* _EXERCISE AIM_
Print these items verbatim, starting at the first one and ending at the line that contains "pos(293,442)".

* _INPUT_
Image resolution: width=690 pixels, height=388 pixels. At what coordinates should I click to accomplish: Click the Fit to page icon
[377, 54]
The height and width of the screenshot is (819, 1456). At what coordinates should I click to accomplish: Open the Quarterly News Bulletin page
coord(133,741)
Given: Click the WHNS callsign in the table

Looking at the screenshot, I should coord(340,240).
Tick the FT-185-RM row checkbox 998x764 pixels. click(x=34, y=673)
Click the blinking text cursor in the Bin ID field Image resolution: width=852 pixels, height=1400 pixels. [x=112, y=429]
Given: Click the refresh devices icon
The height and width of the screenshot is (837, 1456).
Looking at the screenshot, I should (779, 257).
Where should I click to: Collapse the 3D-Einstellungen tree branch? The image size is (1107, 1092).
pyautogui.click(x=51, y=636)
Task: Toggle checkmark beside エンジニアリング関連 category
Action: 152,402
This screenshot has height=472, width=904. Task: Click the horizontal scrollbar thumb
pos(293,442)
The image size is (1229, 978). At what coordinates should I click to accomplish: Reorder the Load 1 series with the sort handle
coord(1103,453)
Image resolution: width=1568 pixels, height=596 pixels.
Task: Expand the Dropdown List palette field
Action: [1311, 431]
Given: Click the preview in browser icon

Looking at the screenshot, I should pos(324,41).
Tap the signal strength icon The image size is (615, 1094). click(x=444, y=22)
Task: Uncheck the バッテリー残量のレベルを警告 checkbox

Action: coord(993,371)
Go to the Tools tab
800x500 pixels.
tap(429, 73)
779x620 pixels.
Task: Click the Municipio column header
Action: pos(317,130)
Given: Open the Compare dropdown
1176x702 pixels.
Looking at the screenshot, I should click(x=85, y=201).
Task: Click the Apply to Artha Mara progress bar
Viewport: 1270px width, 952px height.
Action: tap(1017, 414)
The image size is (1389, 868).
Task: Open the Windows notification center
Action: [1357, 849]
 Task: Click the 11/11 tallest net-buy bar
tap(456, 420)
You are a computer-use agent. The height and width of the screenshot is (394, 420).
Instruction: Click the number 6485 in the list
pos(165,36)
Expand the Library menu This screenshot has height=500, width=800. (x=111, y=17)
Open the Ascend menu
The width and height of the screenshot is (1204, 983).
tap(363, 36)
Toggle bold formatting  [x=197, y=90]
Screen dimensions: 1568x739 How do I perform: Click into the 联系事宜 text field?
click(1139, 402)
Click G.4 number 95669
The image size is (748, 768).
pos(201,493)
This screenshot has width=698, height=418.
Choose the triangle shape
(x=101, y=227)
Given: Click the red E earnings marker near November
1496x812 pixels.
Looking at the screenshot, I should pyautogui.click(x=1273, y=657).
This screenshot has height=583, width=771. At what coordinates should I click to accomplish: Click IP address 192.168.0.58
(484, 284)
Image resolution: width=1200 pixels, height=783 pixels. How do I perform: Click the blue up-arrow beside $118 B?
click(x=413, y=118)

* _ANSWER TO THE EXERCISE_
Image resolution: width=690 pixels, height=388 pixels. At what coordinates should I click to accomplish: Click the Fit to page icon
[377, 54]
The height and width of the screenshot is (819, 1456). At what coordinates should I click to accomplish: Open the Quarterly News Bulletin page
coord(133,741)
Given: Click the WHNS callsign in the table

Looking at the screenshot, I should coord(340,240).
Tick the FT-185-RM row checkbox 998x764 pixels. click(x=34, y=673)
Click the blinking text cursor in the Bin ID field Image resolution: width=852 pixels, height=1400 pixels. [x=112, y=429]
Given: Click the refresh devices icon
The height and width of the screenshot is (837, 1456).
Looking at the screenshot, I should (779, 257).
Where should I click to: Collapse the 3D-Einstellungen tree branch? The image size is (1107, 1092).
pyautogui.click(x=51, y=636)
Task: Toggle checkmark beside エンジニアリング関連 category
Action: 152,402
This screenshot has height=472, width=904. Task: Click the horizontal scrollbar thumb
pos(293,442)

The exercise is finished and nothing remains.